Situated within historical and regional (CEE) game studies, this article is an overview of games made in Poland after 1989 about Polish history up to the eighteenth century. It also outlines research made on those games, and it comments on changing cultural and political factors shaping the development of Polish history/heritage-themed games over the last three decades.

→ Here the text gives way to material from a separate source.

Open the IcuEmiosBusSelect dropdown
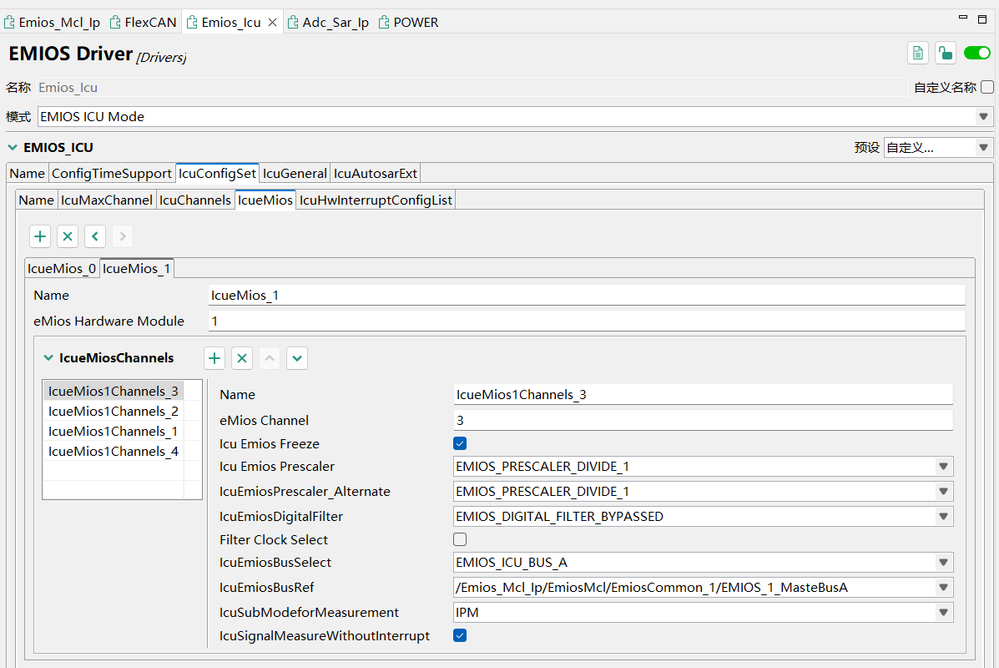Screen dimensions: 999x668 tap(941, 562)
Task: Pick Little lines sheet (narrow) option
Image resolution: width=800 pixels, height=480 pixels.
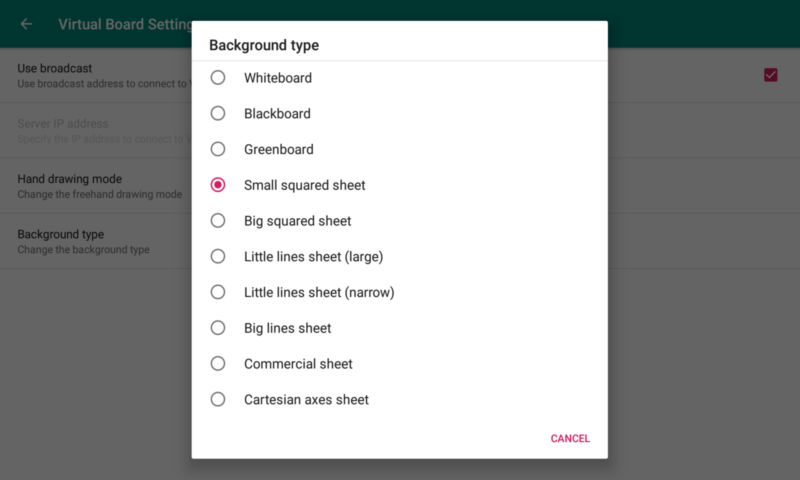Action: point(218,293)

We group the games in thematic-chronological categories: early medieval Slavic settings up to 1000, medieval to Renaissance Poland, and Polish-Lithuanian Commonwealth 1569–1795. Main findings: (a) Slavic fantasy became very popular with game developers after Witcher 3, but it has received little scholarly attention beside the witcher series. (b) Medieval Polish monarchies have barely caught the eye of game developers, which translates to the absence of related research. © The PLC period is well-represented in digital and nondigital games, and well-researched in historical games studies by Polish scholars in Polish and English.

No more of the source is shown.